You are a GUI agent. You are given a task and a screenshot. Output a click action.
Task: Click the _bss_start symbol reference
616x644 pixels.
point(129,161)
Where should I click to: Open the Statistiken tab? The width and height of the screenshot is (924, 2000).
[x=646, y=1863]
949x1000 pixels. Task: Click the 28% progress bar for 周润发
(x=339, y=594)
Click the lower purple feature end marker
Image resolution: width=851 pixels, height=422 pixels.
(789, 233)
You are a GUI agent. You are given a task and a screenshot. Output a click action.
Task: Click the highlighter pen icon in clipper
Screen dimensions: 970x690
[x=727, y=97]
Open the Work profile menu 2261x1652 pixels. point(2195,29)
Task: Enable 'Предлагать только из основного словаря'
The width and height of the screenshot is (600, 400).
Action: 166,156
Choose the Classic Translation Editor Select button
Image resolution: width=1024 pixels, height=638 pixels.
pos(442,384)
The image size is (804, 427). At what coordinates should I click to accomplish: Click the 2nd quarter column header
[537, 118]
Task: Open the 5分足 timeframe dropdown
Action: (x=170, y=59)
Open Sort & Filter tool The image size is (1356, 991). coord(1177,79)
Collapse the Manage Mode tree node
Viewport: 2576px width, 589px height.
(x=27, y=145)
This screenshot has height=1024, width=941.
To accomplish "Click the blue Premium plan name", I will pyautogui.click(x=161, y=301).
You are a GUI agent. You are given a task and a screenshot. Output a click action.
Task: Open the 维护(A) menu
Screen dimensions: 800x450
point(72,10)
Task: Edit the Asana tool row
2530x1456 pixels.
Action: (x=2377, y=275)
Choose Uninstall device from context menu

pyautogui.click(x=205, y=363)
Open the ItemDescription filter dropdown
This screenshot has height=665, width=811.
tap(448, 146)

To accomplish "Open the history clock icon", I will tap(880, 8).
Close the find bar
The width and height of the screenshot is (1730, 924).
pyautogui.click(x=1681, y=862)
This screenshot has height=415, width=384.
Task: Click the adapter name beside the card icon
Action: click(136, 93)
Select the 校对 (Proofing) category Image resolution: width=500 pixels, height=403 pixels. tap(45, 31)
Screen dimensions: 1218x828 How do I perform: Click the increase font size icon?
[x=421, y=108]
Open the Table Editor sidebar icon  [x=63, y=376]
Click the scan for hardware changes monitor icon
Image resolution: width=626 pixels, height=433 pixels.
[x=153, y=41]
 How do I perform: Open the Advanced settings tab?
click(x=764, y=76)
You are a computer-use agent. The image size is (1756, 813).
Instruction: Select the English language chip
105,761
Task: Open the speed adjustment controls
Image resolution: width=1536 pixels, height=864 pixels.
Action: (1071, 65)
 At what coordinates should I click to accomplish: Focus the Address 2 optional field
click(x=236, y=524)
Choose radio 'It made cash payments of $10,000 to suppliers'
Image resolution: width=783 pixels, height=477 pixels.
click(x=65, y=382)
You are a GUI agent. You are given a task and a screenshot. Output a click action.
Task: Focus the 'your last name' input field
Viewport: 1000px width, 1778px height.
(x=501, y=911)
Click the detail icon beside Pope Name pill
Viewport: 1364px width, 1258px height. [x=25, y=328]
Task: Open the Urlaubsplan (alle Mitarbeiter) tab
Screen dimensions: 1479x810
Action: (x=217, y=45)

____

* WRITTEN EXERCISE:
Retype the records word for word, from the first line down to and including the line with "Open Sort &".

* EXERCISE RESPONSE:
You are a GUI agent. You are given a task and a screenshot. Output a click action.
Task: Click the _bss_start symbol reference
616x644 pixels.
point(129,161)
Where should I click to: Open the Statistiken tab? The width and height of the screenshot is (924, 2000).
[x=646, y=1863]
949x1000 pixels. Task: Click the 28% progress bar for 周润发
(x=339, y=594)
Click the lower purple feature end marker
Image resolution: width=851 pixels, height=422 pixels.
(789, 233)
You are a GUI agent. You are given a task and a screenshot. Output a click action.
Task: Click the highlighter pen icon in clipper
Screen dimensions: 970x690
[x=727, y=97]
Open the Work profile menu 2261x1652 pixels. point(2195,29)
Task: Enable 'Предлагать только из основного словаря'
The width and height of the screenshot is (600, 400).
Action: 166,156
Choose the Classic Translation Editor Select button
Image resolution: width=1024 pixels, height=638 pixels.
pos(442,384)
The image size is (804, 427). At what coordinates should I click to accomplish: Click the 2nd quarter column header
[537, 118]
Task: Open the 5分足 timeframe dropdown
Action: (x=170, y=59)
Open Sort & Filter tool The image size is (1356, 991). coord(1177,79)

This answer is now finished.